Take a look at this code, what do you think it will print?
func main() {
ch := make(chan int)
defer close(ch)
go func() {
v := <-ch
fmt.Println("value read is ", v)
}()
time.Sleep(2 * time.Second)
ch <- 42
}
It will not print anything.
And it will exit without any deadlock errors.
Here’s why:
Once we read the value of the channel in “v”, the main goroutine will stop waiting for child goroutine and it will exit, thus skipping executing this line:
fmt.Println("value read is ", v)
The correct way is to use a sync.WaitGroup, like so. The code bellow will print “value read is 42”:
func main() {
ch := make(chan int)
defer close(ch)
wg := sync.WaitGroup{}
wg.Add(1)
go func() {
defer wg.Done()
fmt.Println("started goroutine")
v := <-ch
fmt.Println("value read is ", v)
}()
time.Sleep(2 * time.Second)
ch <- 42
wg.Wait()
}
It helps if we use an analogy. Go is like a tennis arbiter. Once the match is over, it will exit.

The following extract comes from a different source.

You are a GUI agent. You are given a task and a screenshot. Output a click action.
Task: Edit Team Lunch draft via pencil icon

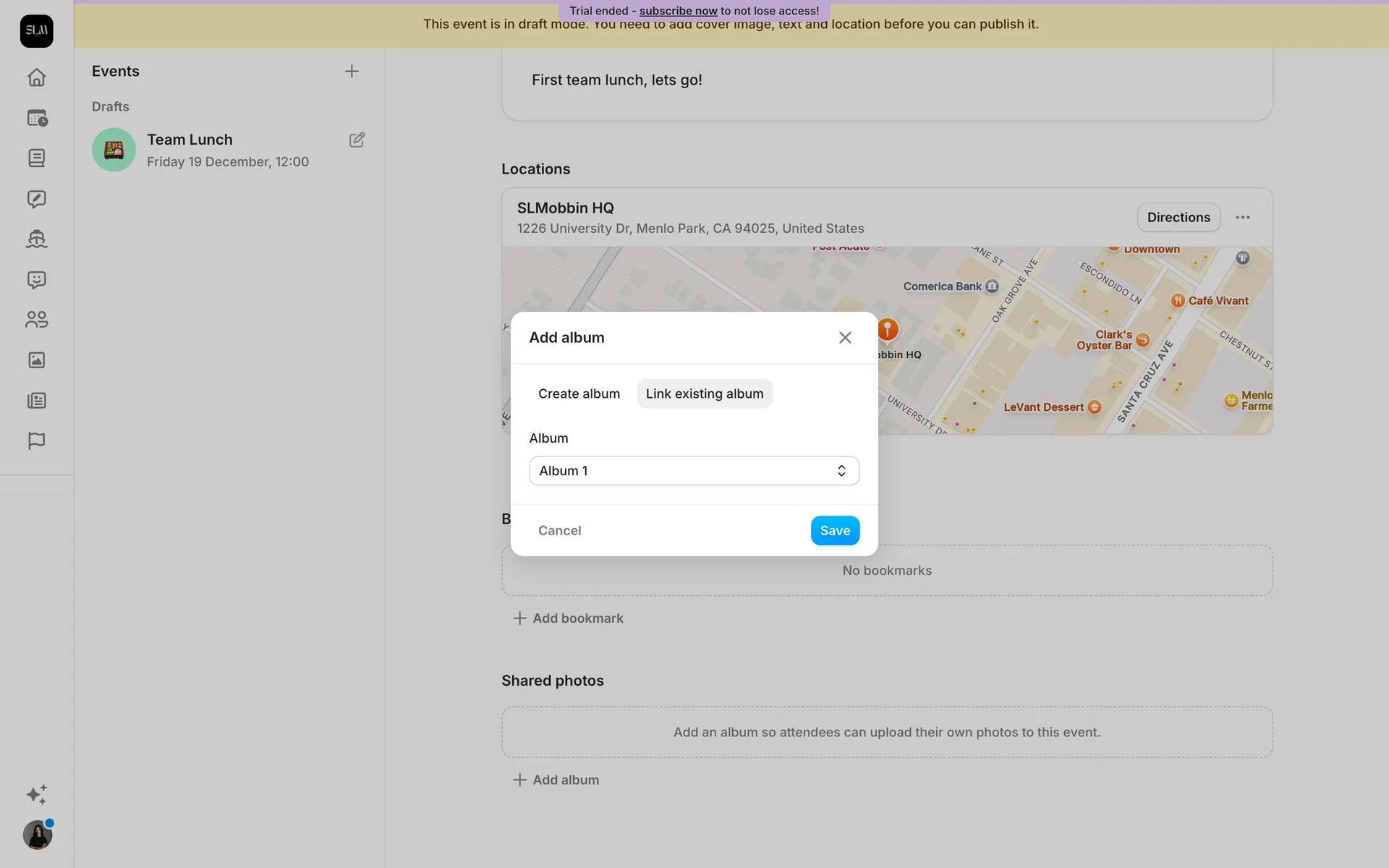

In our first example we start the match by writing to channel, thus serving the ball. In the child goroutine we receive the ball. Go sees this and concludes that the match is over, thus exiting.
In our second example we’re using a colored flag to signal the arbiter we’re done (the sync.WaitGroup Done() function). Since Done() is called at the end of the child goroutine, the print statement has a chance to execute.